Advanced technologies. A number of advanced technologies have impacted and will continue to impact supply chain operations. Some of those technologies have already been mentioned (e.g., cognitive computing, robotics, and driverless vehicles). Ellis predicts, “By 2024, more than 60 percent of G2000 manufacturing organizations will rely on artificial intelligence platforms to drive digital transformation across the supply chain, leading to productivity gains of more than 20 percent. … By 2020, 65 percent of ecommerce operations will make use of autonomous mobile robots within their order fulfillment processes, thus helping increase productivity by more than 100 percent. … By 2022, digital technologies will have enabled the automation of repetitive operational tasks, leading to 50 percent less planner intervention and ‘touchless’ sales and operations planning.” Another technology that will continue to impact supply chain operations is distributed ledger (aka blockchain) technology. Blanchard and Selko call blockchain “a powerful tool for transparency in complex supply chains.” The Internet of Things is also expected to grow. The SNC staff reports, “IoT is expected to have an economic impact of between $4 trillion and $11 trillion by 2025.”

Concluding thoughts

Obviously, the above list is not exhaustive; but, it does provide a glimpse into the dynamic future supply chain professionals can expect to encounter.

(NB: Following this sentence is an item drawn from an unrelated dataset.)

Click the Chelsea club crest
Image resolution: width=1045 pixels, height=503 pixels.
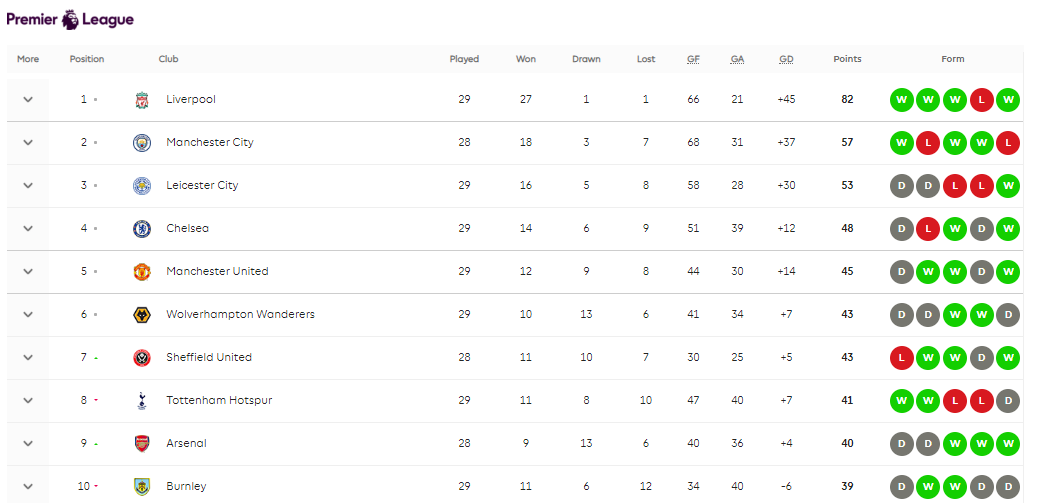pyautogui.click(x=142, y=229)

Blanchard and Selko observe, “Thanks to omni-channel distribution, 3-D printing, self-service logistics and other avenues of disintermediation, traditional supply chain roles are rapidly being transformed into all-new opportunities.” Understanding how emerging and continuing trends can affect supply chain operations is key to making the most of those opportunities.

Footnotes
[1] Staff, “Prepare to Master Supply Chain Challenges in 2019!Supply Chain Network, 5 December 2018.
[2] Adrian Gonzalez, “Major Influences on Supply Chains for 2019,” Talking Logistics, 10 December 2019.

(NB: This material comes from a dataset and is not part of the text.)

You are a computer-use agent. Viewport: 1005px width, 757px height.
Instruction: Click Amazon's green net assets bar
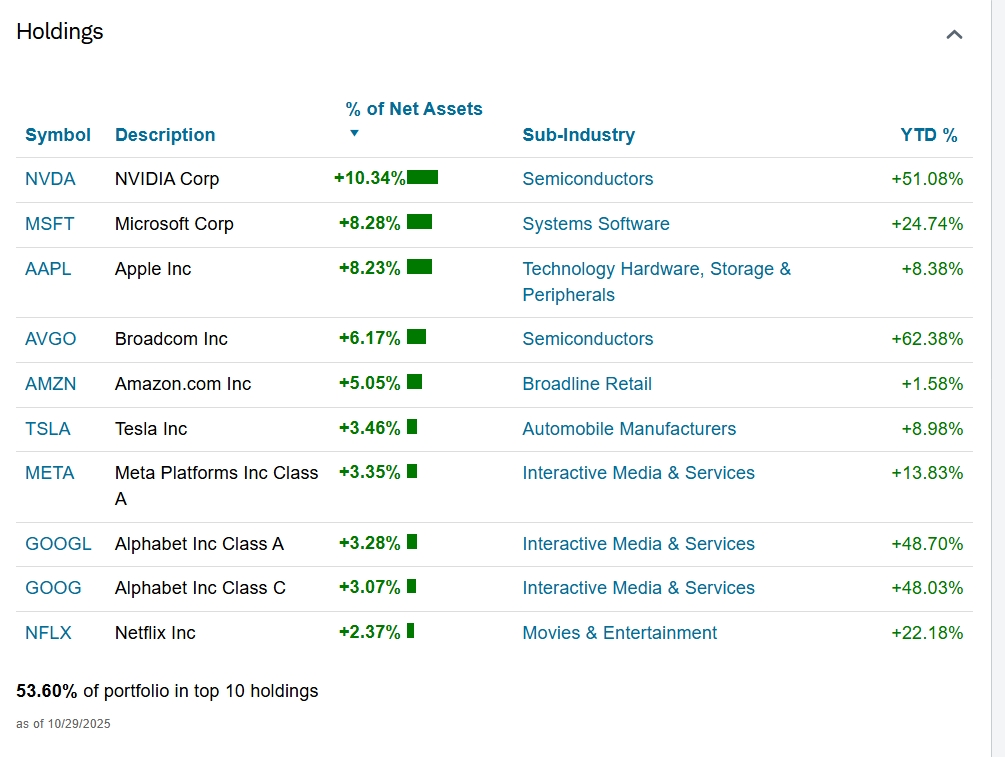coord(415,382)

[3] Janie Ryan, “The Top 4 Trends That Will Dominate Supply Chain in 2019,” Chain Reaction, 11 December 2018.
[4] Janie Ryan, “Year in Review: The Trends That Defined Supply Chain in 2018,” Chain Reaction, 4 December 2018.
[5] Staff, “Taking a look into supply chain’s crystal ball,” Supply Chain Network, 16 October 2018.
[6] Felix Law, “10 Global Supply Chain Predictions for 2019,” IoT Central, 10 December 2018.
[7] Dave Blanchard and Adrienne Selko, “Top 10 Supply Chain Innovations of 2018,” Material Handling & Logistics, 3 December 2018.